Antique Northwest Persian Rug 2918
Safron Yellow Background Antique Northwest Persian Rug, Country of Origin: Origin: Persian Rug, Circa Date: Mid 19th Century (around – 1850) – Many antique Northwest Persian village rugs are closely related to weaving from further north in the Caucasus, like this stunning example. The field consists of a serrated leaf lattice linked by rosettes, with smaller geometricized floral motifs inside the lattice compartments. The border, of this antique rug is made up of double serrated leaves and rosettes is also based on the helical garland border of Chi-chi Kuba rugs of the Caucasus. However, the weave, the yellow ground, and the relative freedom of the drawing are distinctively Northwest Persian. An exciting piece, it may have been woven by Kurds. The large scale open design and the use of saffron yellow converge and make this one of the most fantastic runners in today’s market.

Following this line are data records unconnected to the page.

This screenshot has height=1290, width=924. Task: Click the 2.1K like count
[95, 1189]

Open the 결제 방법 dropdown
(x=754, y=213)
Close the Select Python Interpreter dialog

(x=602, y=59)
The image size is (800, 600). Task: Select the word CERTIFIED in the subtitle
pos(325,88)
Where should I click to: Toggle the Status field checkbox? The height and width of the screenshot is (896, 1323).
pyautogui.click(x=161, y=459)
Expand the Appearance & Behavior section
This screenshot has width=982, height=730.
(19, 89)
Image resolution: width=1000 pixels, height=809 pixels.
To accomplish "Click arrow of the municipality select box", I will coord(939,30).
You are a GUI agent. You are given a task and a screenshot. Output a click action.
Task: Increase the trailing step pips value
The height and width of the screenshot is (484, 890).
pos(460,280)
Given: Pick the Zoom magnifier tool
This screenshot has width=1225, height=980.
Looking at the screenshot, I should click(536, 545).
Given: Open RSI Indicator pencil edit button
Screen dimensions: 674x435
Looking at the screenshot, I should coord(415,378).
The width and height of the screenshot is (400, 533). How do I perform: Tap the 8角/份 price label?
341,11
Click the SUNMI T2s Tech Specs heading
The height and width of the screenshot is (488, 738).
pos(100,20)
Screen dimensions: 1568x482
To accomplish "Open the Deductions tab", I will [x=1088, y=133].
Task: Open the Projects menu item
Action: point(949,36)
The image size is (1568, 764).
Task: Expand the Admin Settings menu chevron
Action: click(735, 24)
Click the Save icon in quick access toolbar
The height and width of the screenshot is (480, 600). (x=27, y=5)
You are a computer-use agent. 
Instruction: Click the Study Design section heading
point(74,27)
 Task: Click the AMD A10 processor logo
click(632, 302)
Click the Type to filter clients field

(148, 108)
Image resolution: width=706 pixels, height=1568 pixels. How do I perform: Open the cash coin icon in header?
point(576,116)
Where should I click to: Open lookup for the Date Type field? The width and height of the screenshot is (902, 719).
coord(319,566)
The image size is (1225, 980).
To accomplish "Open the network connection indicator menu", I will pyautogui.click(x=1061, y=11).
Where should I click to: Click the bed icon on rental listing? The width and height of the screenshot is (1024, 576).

The mellow saffron yellow background of this antique Northwest Persian rug makes it a unique and beautiful piece for any home or office. This magnificent and rare antique Persian rug was created around the late 18th century to the early part of the 19th century and represents an important example of tribal art from the area. Saffron was first introduced into ancient Persia over 2,500 years ago. Since that time, it has been important commodity as a food seasoning, for its medicinal qualities, and as this rug demonstrates, as a superior yellow dye.
This magnificent antique wide gallery size rug has an allover design that is based on a series of interconnected squares. At each node where the squares intersect is a stylized floral motif. The use of uniform floral designs in the center squares creates unity in the design. However, several points of interest can be seen surrounding these central floral motifs. Various geometric shapes, smaller flowers, and people can be seen scattered throughout the design.
Another point of interest is that one of the intersecting lines contains a set of ancient symbols. It is possible that these represent the designer of the rug, or the person who commissioned it. In addition, one will occasionally find motifs reversed in the vertical direction. The antique Persian gallery rug has vertical symmetry in the elements of the main design, but it lacks symmetry in the details of the rug. The uniform pattern gives this impressive antique rug a sense of balance, but the differences in the smaller details add interest.
This is a well maintained antique Northwest Persian Rug that has retained the brilliance of its color over the years. It is an excellent example of tribal art and the use of saffron dyes. This piece undoubtedly stood out as an exquisite piece at the time that it was created, just as it does today.